Comunicado ADEC

Verdad, transparencia y justicia

01/08/2019

Uno de los desafíos más importantes para un líder de nuestros tiempos es equilibrar la conveniencia técnica con el beneficio político y la prudencia diplomática. Es un mundo complejo donde las comunicaciones y las emociones fluyen, a veces, a un ritmo desenfrenado y sin dar tiempo para las evaluaciones y juicios mesurados. Los hechos vinculados a la negociación de nuestra energía nos recuerdan algunos de nuestros grandes pendientes. En primer lugar, Paraguay sigue sin tener políticas de Estado en este tema y en muchos otros. Se debe tener rumbos claros en nuestra soberanía, en mejorar la formalidad, en dejar de ser sinónimo de contrabando y falsificación, en eliminar la corrupción, y en general mejorar la seguridad y la seriedad de nuestras políticas públicas. En segundo lugar, nuestra debilidad institucional hace que estemos muy fácilmente a merced de maniobras e intereses personales que difícilmente nos convengan y que pueden llevarnos, como el “canto de las sirenas” a caer en manos autoritarias o populistas. En tercer lugar, aun nos cuesta mucho el debate público, participativo, responsable y respetuoso; y finalmente, sentimos que muchas de las autoridades electas, con frecuencia, no nos representan ni están enfocadas en resolver los temas trascendentales del Paraguay.
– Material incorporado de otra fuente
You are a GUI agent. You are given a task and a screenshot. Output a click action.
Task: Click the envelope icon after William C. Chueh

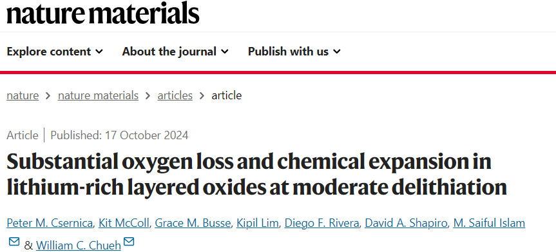129,242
La Asociación de Empresarios Cristianos, la ADEC, apoyará cualquier iniciativa que se oriente a encontrar la verdad y cualquier iniciativa que colabore con la transparencia de nuestras rendiciones de cuentas al pueblo paraguayo en el momento y en la forma que corresponden a nuestros juramentos y obligaciones. El patriotismo, valor históricamente nacido de la necesidad de evitar esclavitudes, invasiones y servidumbres, debe ir acompañado de permanente reflexión y consulta para evitar abusos o maquinaciones. Aplaudimos los actos de patriotismo sobre todo si son genuinos y están desprendidos de intereses personales o conveniencias temporales de grupos políticos y económicos.

Exigimos al Presidente de la República y a todas nuestras autoridades conductas nuevas e inspiradoras, y hacemos un llamado a actuar con justicia, y sobre todo con serena prudencia priorizando a Dios y a la Patria para que sus decisiones favorezcan la solución de nuestros principales problemas, y sus actos nos lleven a un armónico y próspero desarrollo. Superemos nuestras divisiones por el bien común. Oremos para que los valores cristianos nos inspiren y ayuden a todos.